Information provided below:
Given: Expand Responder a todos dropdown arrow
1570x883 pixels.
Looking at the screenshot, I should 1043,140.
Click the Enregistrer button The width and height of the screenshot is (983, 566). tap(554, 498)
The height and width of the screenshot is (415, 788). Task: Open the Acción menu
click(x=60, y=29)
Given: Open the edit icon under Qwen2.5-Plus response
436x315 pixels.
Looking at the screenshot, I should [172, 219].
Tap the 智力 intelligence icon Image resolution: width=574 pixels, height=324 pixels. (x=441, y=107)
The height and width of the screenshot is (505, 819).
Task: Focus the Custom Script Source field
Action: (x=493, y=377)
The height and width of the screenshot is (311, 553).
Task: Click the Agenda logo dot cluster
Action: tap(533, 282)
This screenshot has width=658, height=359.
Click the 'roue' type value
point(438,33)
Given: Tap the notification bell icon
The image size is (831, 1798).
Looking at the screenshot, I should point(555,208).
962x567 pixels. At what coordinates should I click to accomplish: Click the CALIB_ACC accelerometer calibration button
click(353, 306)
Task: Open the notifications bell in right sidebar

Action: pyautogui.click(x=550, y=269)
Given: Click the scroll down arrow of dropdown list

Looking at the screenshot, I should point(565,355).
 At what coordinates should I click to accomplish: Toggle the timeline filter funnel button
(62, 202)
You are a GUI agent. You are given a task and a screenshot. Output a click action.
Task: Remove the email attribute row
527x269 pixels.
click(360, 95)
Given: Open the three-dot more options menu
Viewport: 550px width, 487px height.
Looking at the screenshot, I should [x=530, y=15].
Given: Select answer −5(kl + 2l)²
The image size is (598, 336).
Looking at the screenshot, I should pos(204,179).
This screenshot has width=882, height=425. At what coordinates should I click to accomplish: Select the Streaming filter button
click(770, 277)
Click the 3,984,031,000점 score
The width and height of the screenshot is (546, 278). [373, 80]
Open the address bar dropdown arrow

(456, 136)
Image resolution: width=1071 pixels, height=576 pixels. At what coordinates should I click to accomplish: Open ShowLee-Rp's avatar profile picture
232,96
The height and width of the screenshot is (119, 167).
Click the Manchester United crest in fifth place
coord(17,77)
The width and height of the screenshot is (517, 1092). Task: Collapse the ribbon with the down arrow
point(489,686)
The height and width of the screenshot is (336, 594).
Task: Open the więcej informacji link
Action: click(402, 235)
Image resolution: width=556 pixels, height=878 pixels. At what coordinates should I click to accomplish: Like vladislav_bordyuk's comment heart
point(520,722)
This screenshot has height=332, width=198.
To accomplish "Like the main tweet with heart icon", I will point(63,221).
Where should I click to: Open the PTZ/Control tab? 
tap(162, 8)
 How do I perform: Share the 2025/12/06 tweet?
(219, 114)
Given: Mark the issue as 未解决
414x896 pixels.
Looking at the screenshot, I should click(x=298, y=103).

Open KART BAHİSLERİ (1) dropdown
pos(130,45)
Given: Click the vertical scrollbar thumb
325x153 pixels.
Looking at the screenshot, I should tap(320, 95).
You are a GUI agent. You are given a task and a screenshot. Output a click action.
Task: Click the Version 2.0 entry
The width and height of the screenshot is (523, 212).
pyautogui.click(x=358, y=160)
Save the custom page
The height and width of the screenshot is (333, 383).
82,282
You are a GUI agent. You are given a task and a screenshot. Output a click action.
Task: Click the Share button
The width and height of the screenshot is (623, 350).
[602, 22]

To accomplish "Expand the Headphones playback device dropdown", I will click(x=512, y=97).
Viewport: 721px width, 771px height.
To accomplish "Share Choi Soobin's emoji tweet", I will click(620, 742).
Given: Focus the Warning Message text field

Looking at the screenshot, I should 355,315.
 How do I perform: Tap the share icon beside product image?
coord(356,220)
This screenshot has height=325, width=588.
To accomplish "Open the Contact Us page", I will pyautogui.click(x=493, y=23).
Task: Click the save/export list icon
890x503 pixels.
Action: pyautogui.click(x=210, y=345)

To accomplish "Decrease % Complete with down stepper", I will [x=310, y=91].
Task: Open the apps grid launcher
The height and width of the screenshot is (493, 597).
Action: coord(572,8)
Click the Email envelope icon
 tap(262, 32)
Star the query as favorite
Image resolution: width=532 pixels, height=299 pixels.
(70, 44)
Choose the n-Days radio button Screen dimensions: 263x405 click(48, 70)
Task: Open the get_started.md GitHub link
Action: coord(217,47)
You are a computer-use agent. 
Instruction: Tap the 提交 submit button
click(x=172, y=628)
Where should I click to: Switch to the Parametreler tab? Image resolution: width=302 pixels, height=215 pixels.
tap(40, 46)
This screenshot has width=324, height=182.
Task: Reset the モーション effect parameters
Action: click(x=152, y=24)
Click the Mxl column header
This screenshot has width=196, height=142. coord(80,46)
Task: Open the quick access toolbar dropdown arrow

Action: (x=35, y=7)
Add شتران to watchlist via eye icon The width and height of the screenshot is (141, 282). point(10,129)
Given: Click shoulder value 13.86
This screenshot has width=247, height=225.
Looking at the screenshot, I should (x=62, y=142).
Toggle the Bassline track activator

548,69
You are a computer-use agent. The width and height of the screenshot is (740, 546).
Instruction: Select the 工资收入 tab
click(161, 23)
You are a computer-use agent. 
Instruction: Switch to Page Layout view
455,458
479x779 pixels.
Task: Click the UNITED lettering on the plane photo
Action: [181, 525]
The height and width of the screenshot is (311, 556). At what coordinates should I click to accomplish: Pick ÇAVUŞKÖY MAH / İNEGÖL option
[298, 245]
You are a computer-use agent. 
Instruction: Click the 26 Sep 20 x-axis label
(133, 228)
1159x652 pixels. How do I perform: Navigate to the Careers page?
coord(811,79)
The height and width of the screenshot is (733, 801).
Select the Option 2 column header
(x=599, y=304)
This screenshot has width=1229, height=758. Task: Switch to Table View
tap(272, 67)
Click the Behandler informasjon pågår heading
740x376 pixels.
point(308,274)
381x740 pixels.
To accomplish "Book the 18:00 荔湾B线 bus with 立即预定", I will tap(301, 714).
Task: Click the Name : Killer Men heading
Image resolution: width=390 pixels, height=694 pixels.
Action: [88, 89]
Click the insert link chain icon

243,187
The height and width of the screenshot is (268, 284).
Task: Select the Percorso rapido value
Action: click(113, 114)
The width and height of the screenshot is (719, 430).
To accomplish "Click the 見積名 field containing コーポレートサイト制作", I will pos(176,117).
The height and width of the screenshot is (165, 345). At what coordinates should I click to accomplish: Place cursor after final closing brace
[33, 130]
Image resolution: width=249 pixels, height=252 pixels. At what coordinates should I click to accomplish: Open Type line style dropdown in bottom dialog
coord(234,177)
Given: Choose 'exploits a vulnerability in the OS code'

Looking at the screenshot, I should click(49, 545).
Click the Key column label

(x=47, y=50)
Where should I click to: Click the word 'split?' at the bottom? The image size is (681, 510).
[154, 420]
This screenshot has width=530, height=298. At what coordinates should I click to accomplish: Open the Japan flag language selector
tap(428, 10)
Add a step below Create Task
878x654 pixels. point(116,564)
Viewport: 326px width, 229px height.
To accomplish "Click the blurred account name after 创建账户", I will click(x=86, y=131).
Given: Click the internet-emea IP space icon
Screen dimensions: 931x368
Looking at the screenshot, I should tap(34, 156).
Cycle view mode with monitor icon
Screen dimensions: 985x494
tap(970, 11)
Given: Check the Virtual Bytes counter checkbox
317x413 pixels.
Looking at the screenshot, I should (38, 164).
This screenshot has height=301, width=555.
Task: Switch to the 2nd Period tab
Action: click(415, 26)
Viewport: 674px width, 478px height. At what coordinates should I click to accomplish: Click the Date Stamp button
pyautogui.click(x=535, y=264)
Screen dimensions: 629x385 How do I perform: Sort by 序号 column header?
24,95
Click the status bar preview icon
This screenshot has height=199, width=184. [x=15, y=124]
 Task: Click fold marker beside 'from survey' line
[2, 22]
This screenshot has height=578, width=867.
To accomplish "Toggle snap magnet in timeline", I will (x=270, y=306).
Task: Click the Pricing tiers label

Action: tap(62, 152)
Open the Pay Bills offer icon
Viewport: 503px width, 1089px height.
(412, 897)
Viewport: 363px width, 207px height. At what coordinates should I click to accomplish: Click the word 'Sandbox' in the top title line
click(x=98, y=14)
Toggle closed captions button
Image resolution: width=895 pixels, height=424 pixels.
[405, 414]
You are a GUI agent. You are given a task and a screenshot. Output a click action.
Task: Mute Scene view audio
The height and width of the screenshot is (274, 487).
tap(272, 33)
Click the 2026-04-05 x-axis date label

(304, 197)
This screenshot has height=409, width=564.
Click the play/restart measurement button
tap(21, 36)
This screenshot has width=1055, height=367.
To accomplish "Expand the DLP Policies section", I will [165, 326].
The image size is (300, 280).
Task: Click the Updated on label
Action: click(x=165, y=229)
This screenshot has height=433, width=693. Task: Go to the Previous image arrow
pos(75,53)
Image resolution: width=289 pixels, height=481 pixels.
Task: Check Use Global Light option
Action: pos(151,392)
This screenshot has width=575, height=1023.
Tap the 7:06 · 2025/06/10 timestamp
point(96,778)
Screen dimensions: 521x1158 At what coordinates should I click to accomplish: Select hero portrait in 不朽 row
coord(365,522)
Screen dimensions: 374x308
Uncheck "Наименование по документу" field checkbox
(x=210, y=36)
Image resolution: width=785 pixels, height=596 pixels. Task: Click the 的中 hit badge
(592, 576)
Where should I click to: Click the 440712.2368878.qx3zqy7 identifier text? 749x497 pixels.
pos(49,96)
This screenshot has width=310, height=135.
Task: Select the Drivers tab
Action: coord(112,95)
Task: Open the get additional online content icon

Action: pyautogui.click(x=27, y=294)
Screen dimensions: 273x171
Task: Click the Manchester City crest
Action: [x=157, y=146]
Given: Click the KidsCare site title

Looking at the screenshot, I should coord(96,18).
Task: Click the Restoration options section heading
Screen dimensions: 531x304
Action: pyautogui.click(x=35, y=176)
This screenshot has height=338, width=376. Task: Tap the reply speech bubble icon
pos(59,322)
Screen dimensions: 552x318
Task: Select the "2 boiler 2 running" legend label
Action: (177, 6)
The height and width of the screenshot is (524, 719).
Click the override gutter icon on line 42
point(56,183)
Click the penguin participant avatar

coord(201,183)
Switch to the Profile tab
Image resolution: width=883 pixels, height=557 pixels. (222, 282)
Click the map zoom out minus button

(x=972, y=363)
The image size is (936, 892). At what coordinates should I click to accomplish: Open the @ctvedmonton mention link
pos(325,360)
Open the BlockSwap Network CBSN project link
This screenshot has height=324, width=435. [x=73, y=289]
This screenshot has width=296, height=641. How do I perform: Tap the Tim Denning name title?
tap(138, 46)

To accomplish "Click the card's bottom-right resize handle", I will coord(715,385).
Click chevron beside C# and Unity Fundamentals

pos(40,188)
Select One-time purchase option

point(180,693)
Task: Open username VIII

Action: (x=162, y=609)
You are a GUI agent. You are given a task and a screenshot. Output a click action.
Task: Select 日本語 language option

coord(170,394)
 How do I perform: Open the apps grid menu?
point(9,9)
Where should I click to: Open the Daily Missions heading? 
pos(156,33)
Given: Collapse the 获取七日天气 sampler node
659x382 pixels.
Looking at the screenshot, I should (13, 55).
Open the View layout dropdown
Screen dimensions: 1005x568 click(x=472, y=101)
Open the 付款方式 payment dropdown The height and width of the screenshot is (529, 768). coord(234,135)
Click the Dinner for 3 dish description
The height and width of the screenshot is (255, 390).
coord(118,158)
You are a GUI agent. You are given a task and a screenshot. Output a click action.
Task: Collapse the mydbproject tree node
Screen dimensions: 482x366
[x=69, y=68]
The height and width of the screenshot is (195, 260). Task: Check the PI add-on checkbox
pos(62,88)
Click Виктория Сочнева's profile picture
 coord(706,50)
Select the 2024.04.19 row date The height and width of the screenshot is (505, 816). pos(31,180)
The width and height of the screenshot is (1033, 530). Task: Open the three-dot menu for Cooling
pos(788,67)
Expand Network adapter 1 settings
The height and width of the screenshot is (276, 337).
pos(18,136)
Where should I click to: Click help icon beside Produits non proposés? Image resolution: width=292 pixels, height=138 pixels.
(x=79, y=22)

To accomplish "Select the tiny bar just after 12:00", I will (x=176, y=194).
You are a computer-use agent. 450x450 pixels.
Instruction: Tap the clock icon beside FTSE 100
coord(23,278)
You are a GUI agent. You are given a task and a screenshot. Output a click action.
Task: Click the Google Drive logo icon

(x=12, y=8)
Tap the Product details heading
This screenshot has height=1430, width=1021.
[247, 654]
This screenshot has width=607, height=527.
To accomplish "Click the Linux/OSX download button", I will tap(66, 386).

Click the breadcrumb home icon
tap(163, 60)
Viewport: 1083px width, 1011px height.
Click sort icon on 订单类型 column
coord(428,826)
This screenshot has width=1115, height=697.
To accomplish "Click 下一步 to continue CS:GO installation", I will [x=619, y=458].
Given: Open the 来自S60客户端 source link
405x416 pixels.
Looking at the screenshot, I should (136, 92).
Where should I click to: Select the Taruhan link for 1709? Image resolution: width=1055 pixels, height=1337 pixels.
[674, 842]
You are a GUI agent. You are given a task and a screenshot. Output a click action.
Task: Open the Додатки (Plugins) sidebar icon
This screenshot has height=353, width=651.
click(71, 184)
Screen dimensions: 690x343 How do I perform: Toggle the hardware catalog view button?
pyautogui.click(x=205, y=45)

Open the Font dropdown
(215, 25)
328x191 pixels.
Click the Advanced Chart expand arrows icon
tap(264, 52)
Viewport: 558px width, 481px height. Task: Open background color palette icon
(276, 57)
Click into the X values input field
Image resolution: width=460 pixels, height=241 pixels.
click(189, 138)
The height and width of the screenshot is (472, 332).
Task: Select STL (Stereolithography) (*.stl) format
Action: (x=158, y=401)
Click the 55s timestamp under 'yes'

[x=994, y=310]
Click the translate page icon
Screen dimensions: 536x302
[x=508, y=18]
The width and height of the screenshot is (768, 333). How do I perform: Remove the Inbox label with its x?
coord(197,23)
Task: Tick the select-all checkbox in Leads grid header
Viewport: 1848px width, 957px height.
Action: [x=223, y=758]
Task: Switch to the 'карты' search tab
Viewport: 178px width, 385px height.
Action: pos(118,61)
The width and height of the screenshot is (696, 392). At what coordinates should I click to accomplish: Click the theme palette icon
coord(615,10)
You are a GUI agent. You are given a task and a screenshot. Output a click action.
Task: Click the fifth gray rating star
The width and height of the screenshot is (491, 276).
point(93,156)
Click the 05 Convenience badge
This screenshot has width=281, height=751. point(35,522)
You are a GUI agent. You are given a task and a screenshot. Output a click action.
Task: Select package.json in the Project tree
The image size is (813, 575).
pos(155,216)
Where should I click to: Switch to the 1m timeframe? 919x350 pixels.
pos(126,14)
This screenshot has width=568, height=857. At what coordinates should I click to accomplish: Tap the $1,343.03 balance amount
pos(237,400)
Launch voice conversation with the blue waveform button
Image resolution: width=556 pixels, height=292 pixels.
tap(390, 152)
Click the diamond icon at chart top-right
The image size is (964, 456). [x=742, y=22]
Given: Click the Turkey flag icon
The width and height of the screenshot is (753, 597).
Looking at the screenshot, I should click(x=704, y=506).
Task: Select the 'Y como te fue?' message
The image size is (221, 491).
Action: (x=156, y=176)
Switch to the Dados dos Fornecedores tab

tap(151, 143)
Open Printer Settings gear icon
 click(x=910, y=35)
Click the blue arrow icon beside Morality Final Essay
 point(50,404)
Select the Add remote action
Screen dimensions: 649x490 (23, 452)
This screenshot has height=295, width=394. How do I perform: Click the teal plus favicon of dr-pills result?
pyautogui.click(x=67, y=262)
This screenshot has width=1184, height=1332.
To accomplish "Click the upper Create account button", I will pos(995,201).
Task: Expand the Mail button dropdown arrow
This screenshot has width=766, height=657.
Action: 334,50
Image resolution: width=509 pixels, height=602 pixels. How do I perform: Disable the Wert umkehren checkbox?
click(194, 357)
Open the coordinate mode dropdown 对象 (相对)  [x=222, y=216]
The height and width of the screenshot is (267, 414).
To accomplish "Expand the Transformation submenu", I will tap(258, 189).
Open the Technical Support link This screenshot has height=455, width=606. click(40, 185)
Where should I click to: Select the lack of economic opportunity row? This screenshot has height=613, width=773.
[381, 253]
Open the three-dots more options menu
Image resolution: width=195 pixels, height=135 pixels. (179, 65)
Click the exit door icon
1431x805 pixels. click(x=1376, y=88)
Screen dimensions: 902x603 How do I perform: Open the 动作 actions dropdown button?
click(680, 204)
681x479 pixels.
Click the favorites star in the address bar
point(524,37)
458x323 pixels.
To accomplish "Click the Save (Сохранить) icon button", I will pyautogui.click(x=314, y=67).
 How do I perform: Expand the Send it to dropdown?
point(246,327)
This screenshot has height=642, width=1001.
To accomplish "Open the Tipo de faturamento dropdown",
End of Information provided.
# What is required
Return nothing but the lines from the first line of the listing through the line with "Given: Open the edit", please, keeping every one of them unchanged.

# Expected answer
Given: Expand Responder a todos dropdown arrow
1570x883 pixels.
Looking at the screenshot, I should 1043,140.
Click the Enregistrer button The width and height of the screenshot is (983, 566). tap(554, 498)
The height and width of the screenshot is (415, 788). Task: Open the Acción menu
click(x=60, y=29)
Given: Open the edit icon under Qwen2.5-Plus response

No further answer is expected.